Bachman shakes her head.
“She still needs you to live up to your commitment and suspects that taking them from you would only cause delays,” Calvin says. “The Rusalka attacks have escalated, and we no longer have time for a battle of wills. We’re leaving today.”
“Today?” Riley cries.
“What do you mean ‘escalated’?” I demand.
Bachman presses some buttons and then spins her tablet so we can see. What appears are images of the prime walking onshore while hundreds, maybe even thousands, of Rusalka swarm behind him.
“I don’t know what to believe,” Riley says, exasperated. “Who is telling the truth? Is any of this real? Are we really under attack?”
Calvin nods. “The governor and I, along with several of our intelligence agents, will escort you to the front, where you will be placed under the command of Major Tom Kita of Marine Special Operations Forces.”
“What about the others? What about our families?” Riley cries.

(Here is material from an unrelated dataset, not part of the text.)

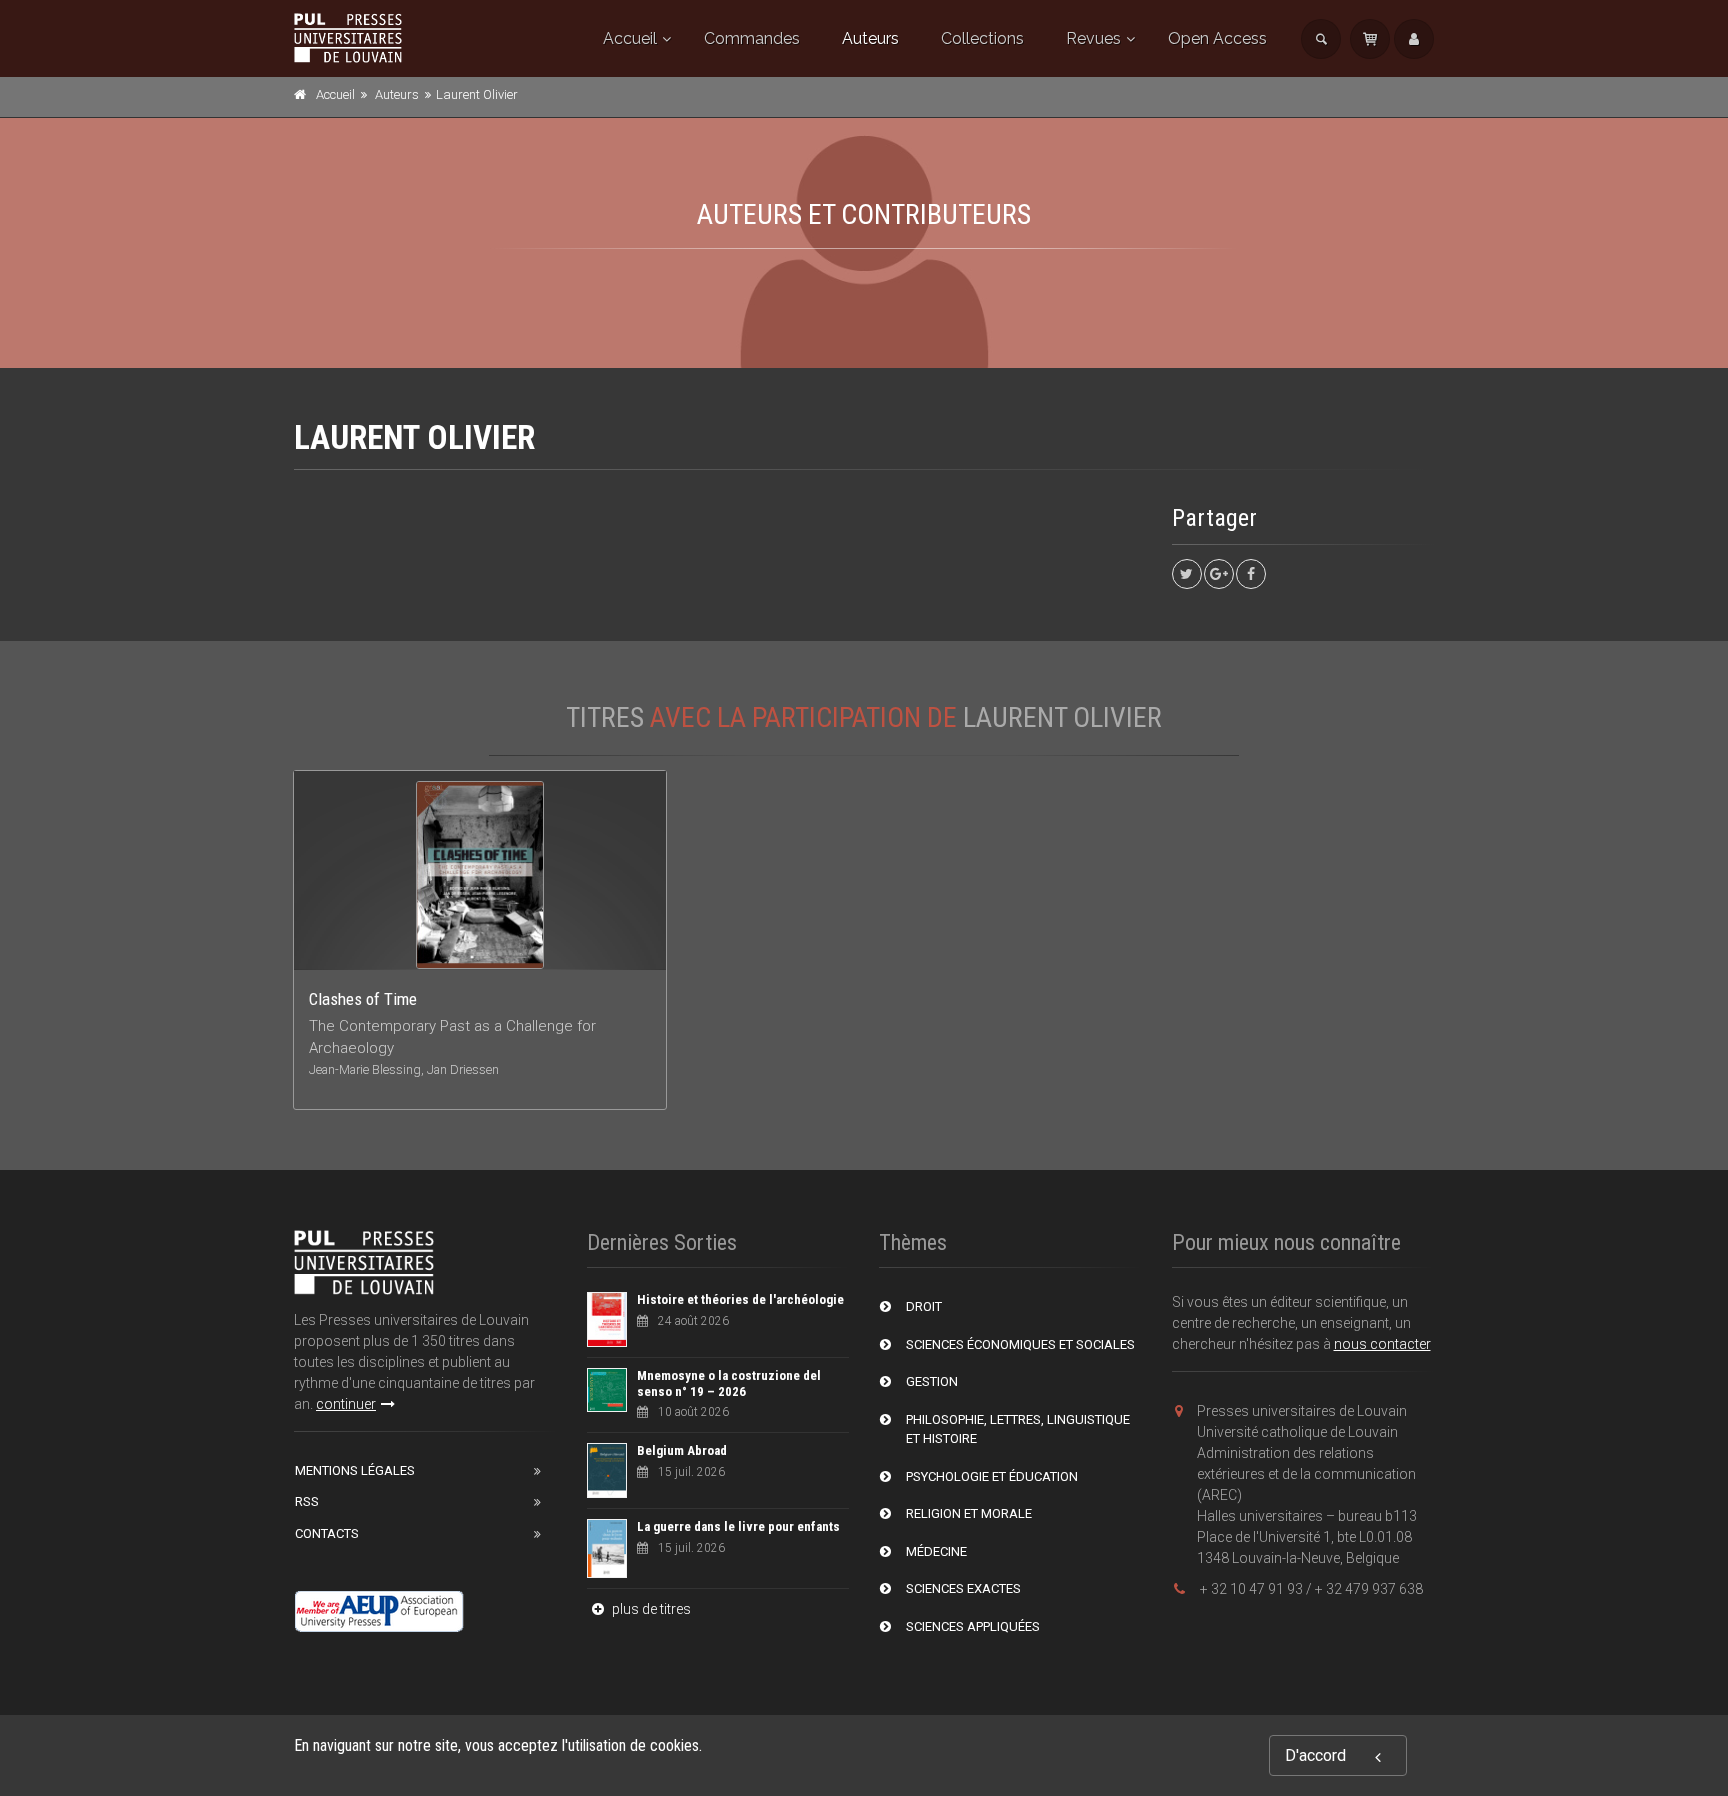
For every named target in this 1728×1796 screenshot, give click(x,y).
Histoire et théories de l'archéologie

Calvin takes Bachman’s tablet after she taps into it, then reads her response.
“‘Your parents, along with Lyric’s, will accompany you. As will Ms. Conrad, the Triton prince, and the Triton girl. Everyone else stays.’”
“No way!” Riley shouts. “Everyone goes free.”

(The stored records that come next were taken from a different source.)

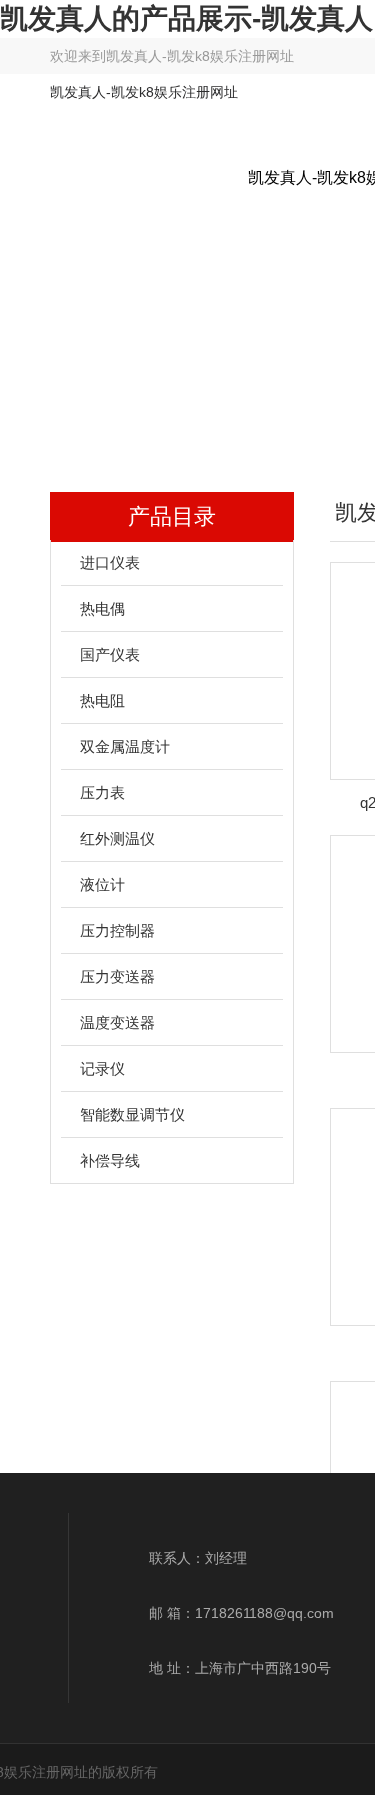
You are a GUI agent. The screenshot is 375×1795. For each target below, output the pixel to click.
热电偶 (102, 608)
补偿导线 (110, 1160)
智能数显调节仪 (132, 1114)
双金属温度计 (125, 746)
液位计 (102, 884)
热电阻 (102, 700)
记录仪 (102, 1068)
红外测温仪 (117, 838)
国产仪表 (110, 654)
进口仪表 (110, 562)
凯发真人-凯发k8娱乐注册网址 (200, 56)
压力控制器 (117, 930)
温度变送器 (117, 1022)
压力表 (102, 792)
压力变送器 (117, 976)
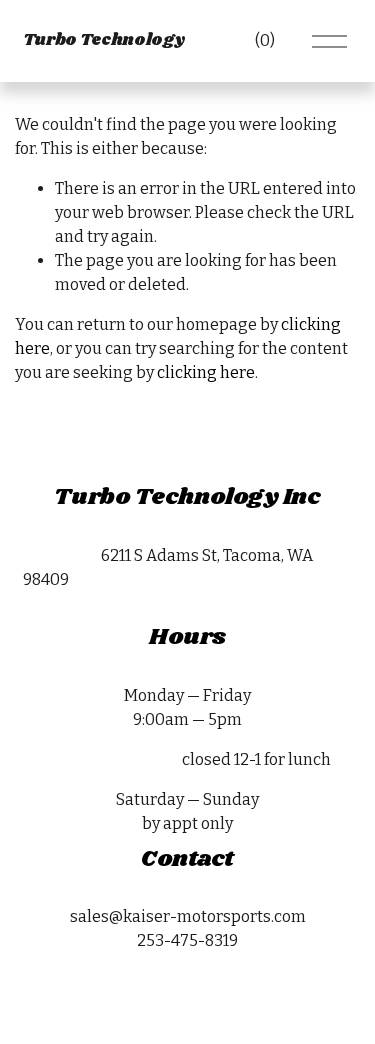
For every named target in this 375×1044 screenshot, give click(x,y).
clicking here (206, 372)
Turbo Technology (104, 40)
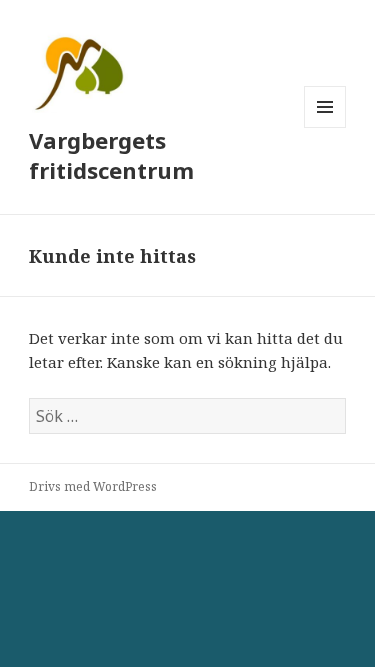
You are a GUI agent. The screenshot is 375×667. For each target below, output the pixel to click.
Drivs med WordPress (93, 486)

“Here is the deal on the table,” Calvin says. “You fight. You kill the monsters. Your Alpha and human parents go free. Everyone else stays. If you tell the other children any of this, we will kill all of the human parents. They are expensive to the bottom line of this company anyway.”
“We can’t win!” I say.
Bachman taps on her tablet.
“‘I know,’” Calvin reads. “‘You are grotesque to me and the rest of America, but you may kill a few of them before they kill you.’”
I stand up and lean over Bachman. “What did you do with Doyle?”
She shifts uncomfortably.
“If you bury him—all of him—then I’ll go,” I say. “He was a soldier. He deserves a burial.”
She shrugs.
“You got it,” Calvin says.
“I’ve got your back,” Riley says as they escort us to our rooms.

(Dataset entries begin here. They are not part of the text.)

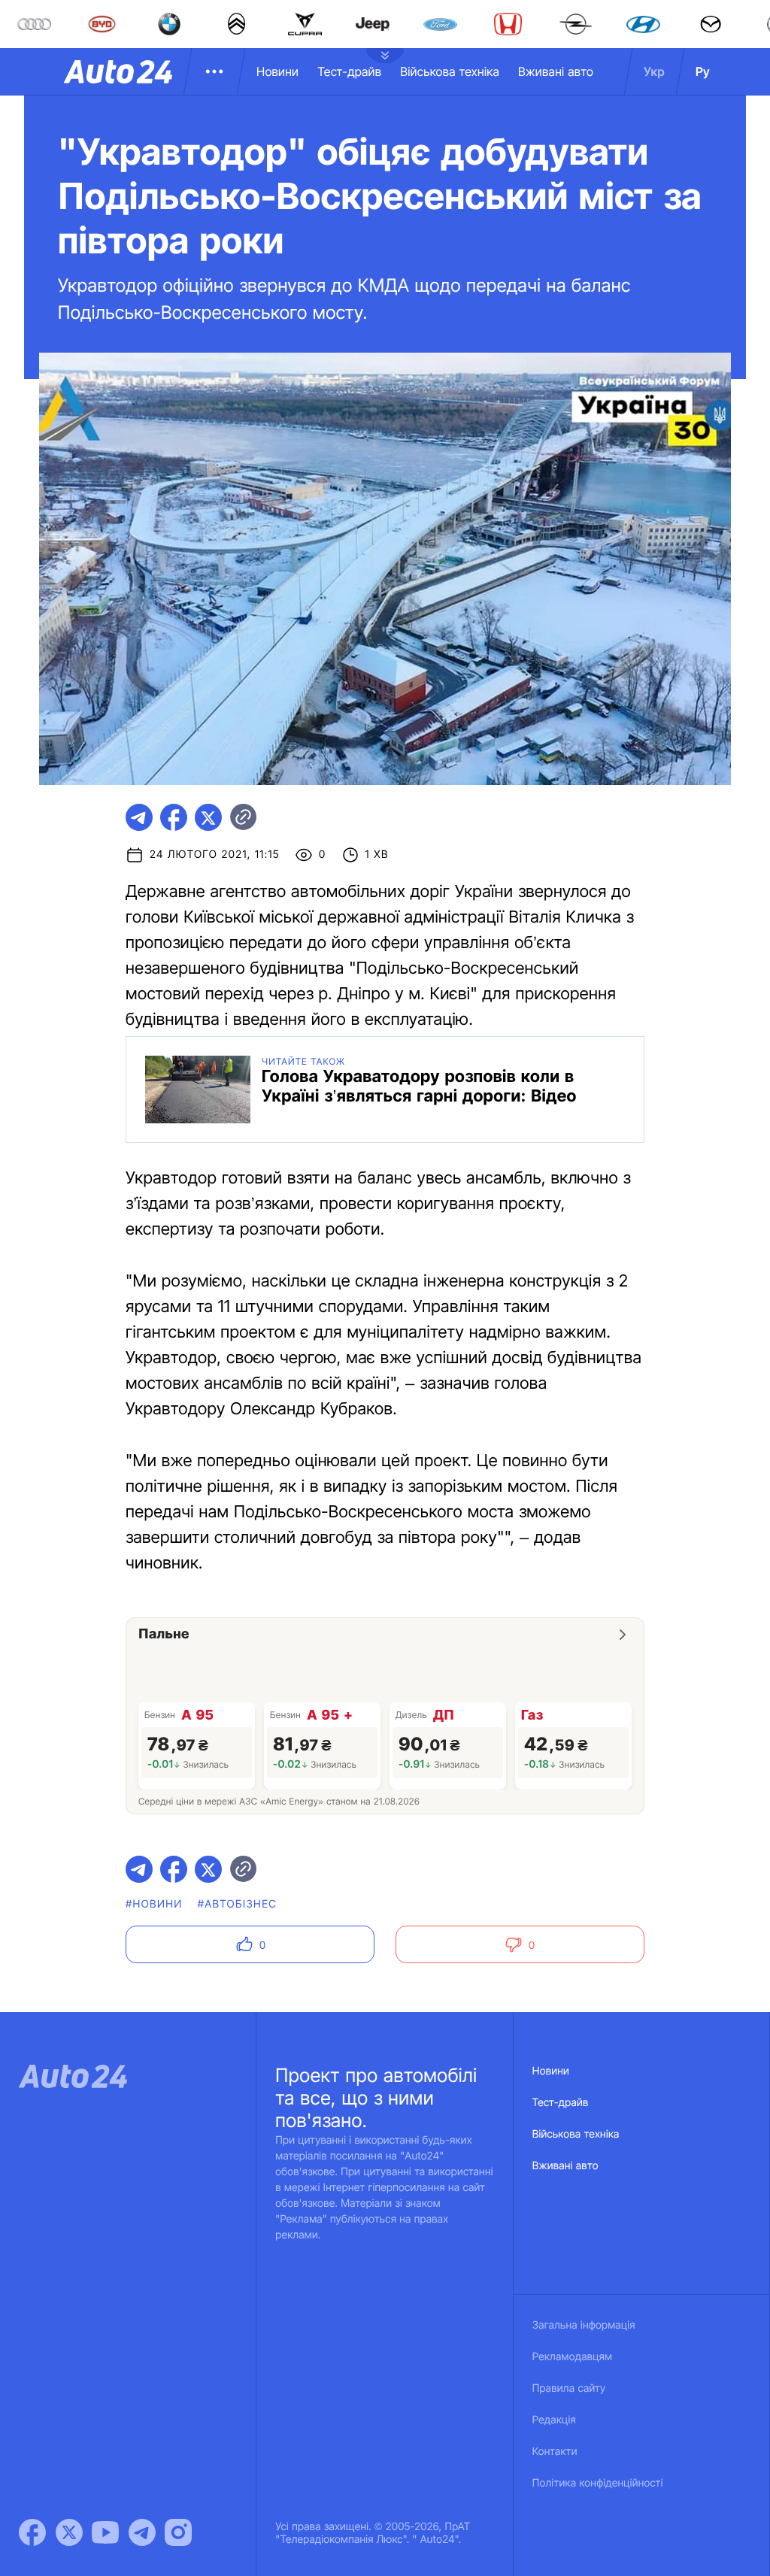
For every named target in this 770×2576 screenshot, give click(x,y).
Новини (277, 71)
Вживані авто (555, 71)
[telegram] (139, 817)
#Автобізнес (237, 1904)
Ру (703, 71)
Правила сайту (569, 2388)
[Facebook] (32, 2532)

I lean in and kiss him. Maybe it’s inappropriate. Maybe it’s sending the wrong signals. Maybe I’m not thinking straight and I’m scared and in the middle of a nervous breakdown. Or maybe I just want to kiss somebody who wants to kiss me, somebody who’s not in a loser triangle. It’s a nice kiss. It doesn’t pull me into an undertow, but it’s got potential. It’s probably the last one I’ll ever have.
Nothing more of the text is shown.